>>

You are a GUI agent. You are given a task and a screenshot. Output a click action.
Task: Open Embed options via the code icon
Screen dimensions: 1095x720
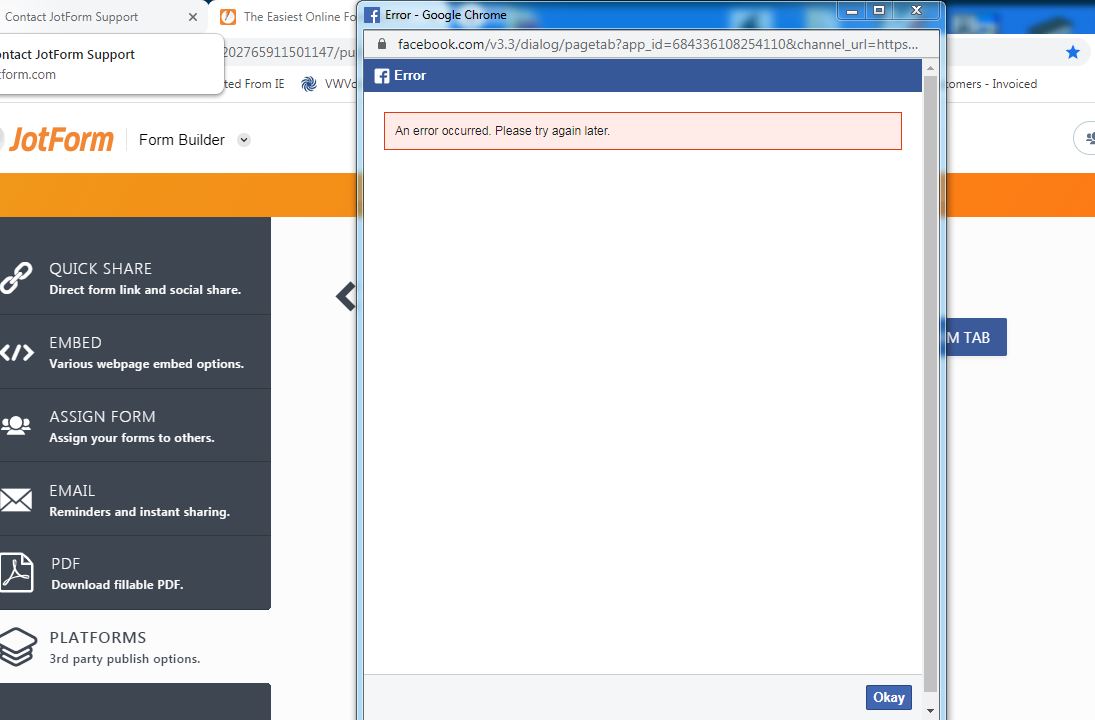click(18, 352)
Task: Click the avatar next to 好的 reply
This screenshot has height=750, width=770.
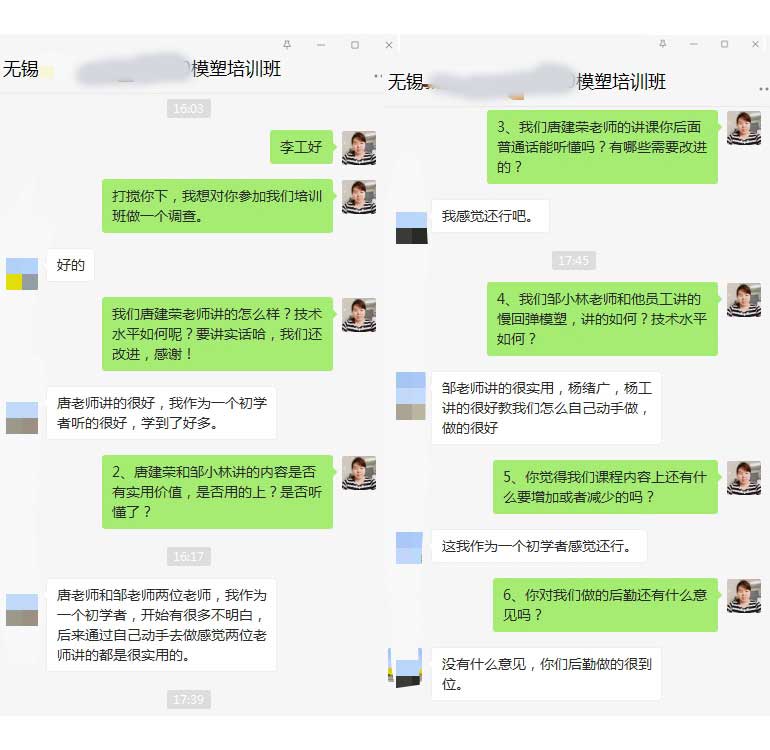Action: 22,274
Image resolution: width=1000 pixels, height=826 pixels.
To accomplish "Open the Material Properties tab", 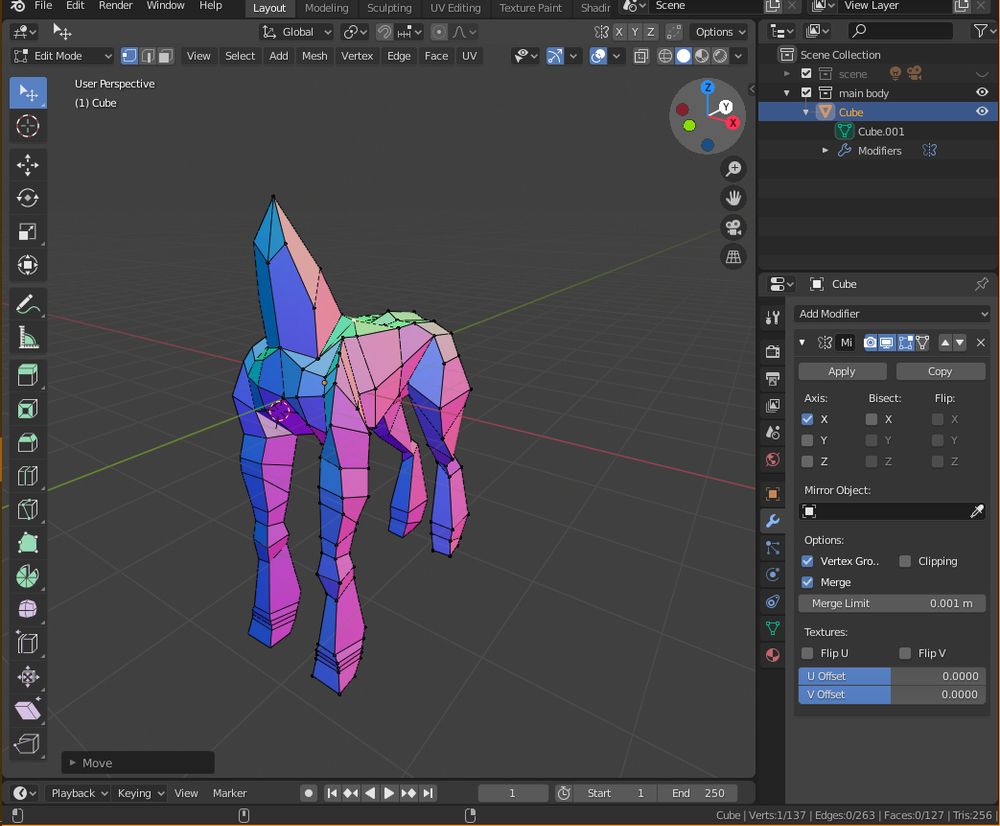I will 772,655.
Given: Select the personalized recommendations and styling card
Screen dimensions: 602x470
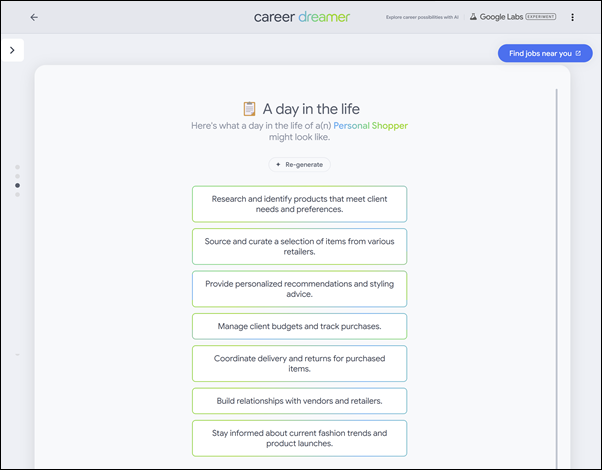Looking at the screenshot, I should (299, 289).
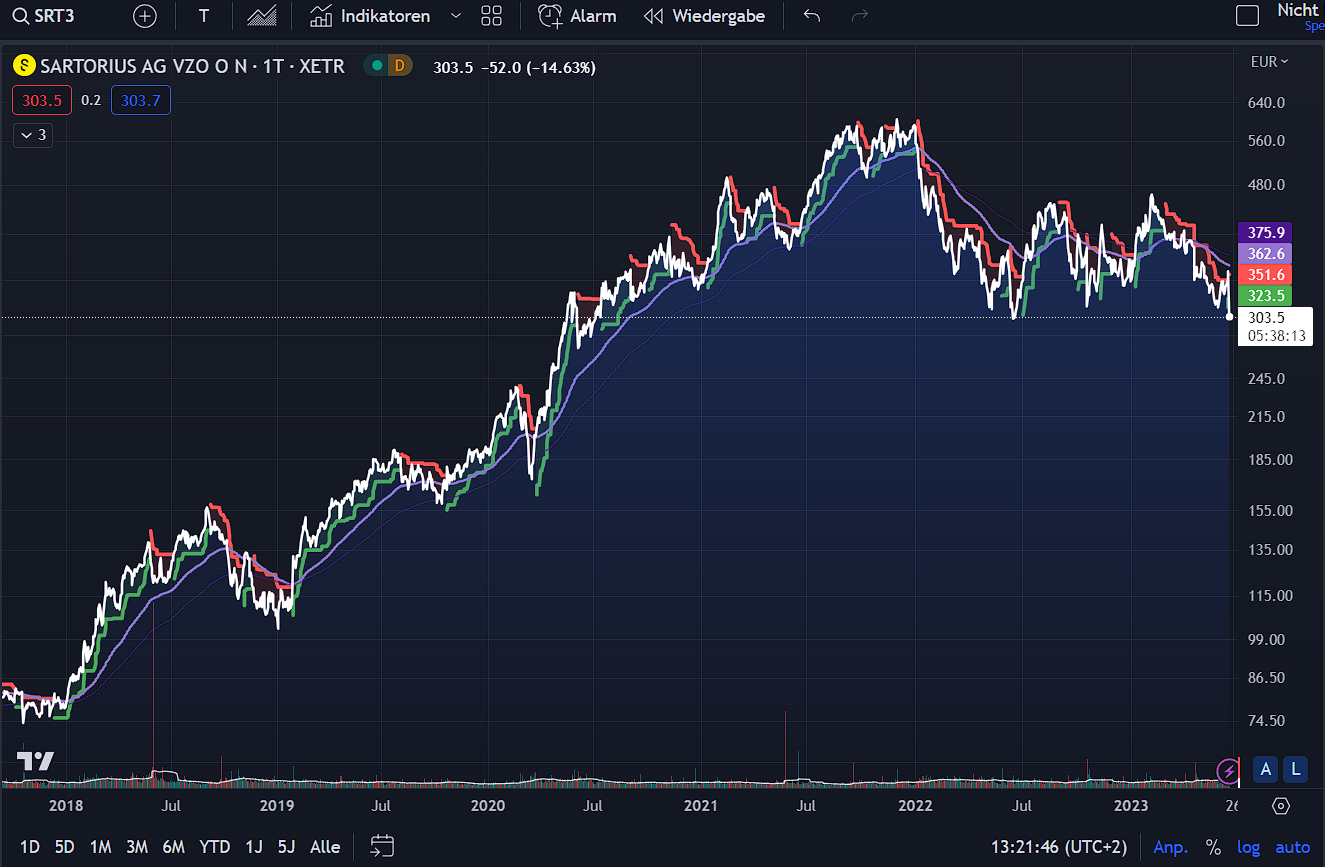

<<

The final stretch of the data, from the line with "Given: Select the" through its last line, is to be retyped exactly; pictures are not part of the copy.

Given: Select the personalized recommendations and styling card
Screen dimensions: 602x470
Looking at the screenshot, I should (299, 289).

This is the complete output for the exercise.